Historical Context for United 93
Point-by-point Analysis
Note: Text from the original article is italicized . Our responses are bold .
Trade routes and immigration began to make the world more of a global enterprise well before our contemporary period. As a result of these and more stable ways of travel, cultures and religions began to collide.
The Crusades are a violent episode between Europe and the East. They begin in the eleventh century and last for several hundred years. One notable purpose of the Crusades was to take back the Holy Land ( Jerusalem ) from the Muslims. Europe succeeded in this endeavor in the first crusade. In the end, history has not looked kindly on this exposition that Pope Innocent II had declared a holy war against the infidels.
This simplistic narrative ignores the previous four centuries of Muslim expansion at the expense of the Christian Middle East, North Africa, Mediterranean islands, and Iberia. These regions included modern-day Palestine, Syria, Egypt, Spai , and Portugal. Jerusalem fell in 638 A.D. and Cyprus in 647, and Islamic forces crossed over from North Africa into Spain in 711. Muslim forces also invaded modern-day France , but were defeated by Charles Martel in 732. Click here for a map of the Islamic caliphate.
Islam rebounded and expanded with the creation of the Ottoman Empire . They won back Constantinople (which changed hands several times before the modern day name change of Istanbul ) and took Serbia in the key Battle of Kosovo where the Ottoman army met the Serb's Christian forces. The year was 1389.
Constantinople, the capital of the Byzantine Empire, was never in Muslim hands before the Ottomans conquered it, so to assert that it was “won back” is nonsensical. The city did, indeed, change hands—in 1204, when Christian Crusaders sacked it. Further, the Ottoman conquest occurred in 1453, not 1389. Click here for a map of the Ottoman Empire.
Then, in 1683, the Ottomans went on the offensive again and took Austria in the decisive Battle of Vienna . This resulted in even more influence given to the Ottoman Empire in the state of European politics. There were now two equally powerful sides and a widening gulf between what would later be called the East and West.
The Ottomans failed twice to conquer Vienna (in 1529 and in 1683) and never succeeded. Indeed, the battle of Vienna was decisive, but only in the sense that it ushered in their decline. An unprecedented degree of contact between East and West followed, during which time the Ottoman Empire eventually came to be viewed as “the sick man of Europe” and in need of Western support.
The Ottoman Empire quickly declined in the first years of the 1900s due in part to civil unrest. There were also disputes over the British control of the Suez Canal that connected Europe with the Far East in terms of trade. By 1924, the Ottoman Empire came to a close when it was constitutionally abolished internally.
It is impossible to explain the breakup of the Ottoman Empire without even mentioning World War I, during which the Ottomans were allied with the Central Powers Germany, Austro-Hungary, and Bulgaria ). Because the Ottomans were on the losing side, the British and French victors at the end of the war divided up the various territories of the Ottoman Empire amongst themselves, essentially creating the modern-day map of the Middle East.

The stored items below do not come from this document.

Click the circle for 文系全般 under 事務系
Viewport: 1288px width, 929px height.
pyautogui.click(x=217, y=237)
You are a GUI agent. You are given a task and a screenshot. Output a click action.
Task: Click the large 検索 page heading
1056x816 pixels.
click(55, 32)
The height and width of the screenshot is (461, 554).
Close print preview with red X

Jihad is an idea that goes back to Muhammad and means "struggle." Taken to an extreme, jihad can mean holy war against those who do not adhere to Islamic faith. There are many reasons for the acting out of such views – whether in the Middle East due to the development of the nation of Israel in the 1940s, or more recently the bombing of the U.S. embassies in Africa, the first World Trade Center bombing attempt, the USS Cole blast, the 9/11 catastrophe, or the British bombing of last year.

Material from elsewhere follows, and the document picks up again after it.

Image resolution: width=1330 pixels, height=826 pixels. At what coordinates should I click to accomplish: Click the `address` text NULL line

It is true that jihad literally means “struggle,” but to suggest that only extremists define it as holy war is ludicrous. Since the time of Muhammad and his immediate successors, Muslims have engaged in violent jihad, both defensive and offensive, against non-Muslims. There are different kinds of jihad, however, most of them non-violent. The creation of the state of Israel is but one reason why al Qaeda and its affiliates are waging war against the United States , Europe , and other governments and peoples around the world. Osama bin Laden and others like him seek the establishment of a pan-Islamic caliphate (or empire) stretching from the Atlantic Ocean to the Pacific Ocean . This poorly written paragraph states that terrorist attacks by Islamic extremists are reasons for Islamic extremism, as opposed to illustrations of the results of Islamic extremism, which makes about as much sense as the rest of this article.